Introduction. The complexity of communication is largely epitomized by indirect, or non-literal utterances. A common instance is hinting at a busy schedule as a polite refusal to engage in an unwanted activity. How such implied meaning is understood in human communication has lone been a key subject of investigation in pragmatics research (Grice, 1975; Searle et al., 1980; Brown & Levinson, 1987; Wilson & Sperber, 2006). Evaluating the pragmatic understanding ability of large language models (LLMs) has drawn considerable attention in recent years as LLMs show remarkable ability for language understanding. Recent studies have evaluated LLMs’ pragmatic reasoning in multiple aspects, including scalar inference (Hu et al., 2023b), discourse connectives (Pandia et al., 2021), gradable adjectives (Lipkin et al., 2023) and conversational implicatures (Qiu et al., 2023; Kim et al., 2023; Ruis et al., 2022; Hu et al., 2023a; Zheng et al., 2021). However, the above-mentioned evaluation are primarily in English, leaving a gap for pragmatic understanding in other languages.

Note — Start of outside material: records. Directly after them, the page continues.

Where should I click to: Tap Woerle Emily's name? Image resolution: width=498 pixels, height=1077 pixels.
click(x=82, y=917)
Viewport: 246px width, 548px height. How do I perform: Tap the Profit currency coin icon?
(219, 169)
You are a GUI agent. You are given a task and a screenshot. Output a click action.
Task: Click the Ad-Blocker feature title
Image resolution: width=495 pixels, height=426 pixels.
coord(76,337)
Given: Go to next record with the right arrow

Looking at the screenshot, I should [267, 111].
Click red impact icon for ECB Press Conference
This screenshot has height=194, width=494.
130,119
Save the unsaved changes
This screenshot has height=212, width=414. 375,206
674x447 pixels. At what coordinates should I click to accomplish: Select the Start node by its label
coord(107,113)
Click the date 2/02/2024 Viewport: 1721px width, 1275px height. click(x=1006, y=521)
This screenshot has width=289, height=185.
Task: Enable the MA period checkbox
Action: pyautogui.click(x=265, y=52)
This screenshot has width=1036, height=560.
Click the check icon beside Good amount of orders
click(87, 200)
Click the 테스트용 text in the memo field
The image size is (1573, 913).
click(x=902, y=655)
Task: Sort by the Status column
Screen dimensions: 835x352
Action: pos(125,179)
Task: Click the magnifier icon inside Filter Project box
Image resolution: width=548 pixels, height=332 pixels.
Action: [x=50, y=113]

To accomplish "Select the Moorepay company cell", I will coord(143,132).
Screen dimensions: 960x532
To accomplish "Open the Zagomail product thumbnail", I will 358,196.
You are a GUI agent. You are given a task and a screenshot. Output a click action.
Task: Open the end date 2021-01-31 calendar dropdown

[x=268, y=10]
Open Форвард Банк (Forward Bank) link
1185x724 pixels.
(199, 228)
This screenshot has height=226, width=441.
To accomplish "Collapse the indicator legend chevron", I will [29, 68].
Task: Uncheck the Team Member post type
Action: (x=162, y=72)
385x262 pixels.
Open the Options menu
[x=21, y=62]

Discussion / Conclusion. Our results from Experiment 1 show that the performance of GPT4 on our proposed benchmark is on par with humans, while other models are at least 15 points behind (including GPT-3.5-turbo). This suggests that while in principle pragmatic implicatures can be acquired by arguable the best LLMs at the moment, it is a non-trivial task for other LLMs. Results from Experiment 1 also reveal no significant by-maxim variance in human accuracy, as well as model accuracy (see Figure 2). This is different from the results in previous work on human processing of implicatures (Engelhardt et al., 2006; Rubio-Fernandez, 2019; Okanda et al., 2015; Panzeri & Foppolo, 2021), which demonstrate that humans sanction infringements of the maxims in different ways, being less sensitive to the violation of the maxim of quantity than to others, leading to more processing difficulty for this maxim.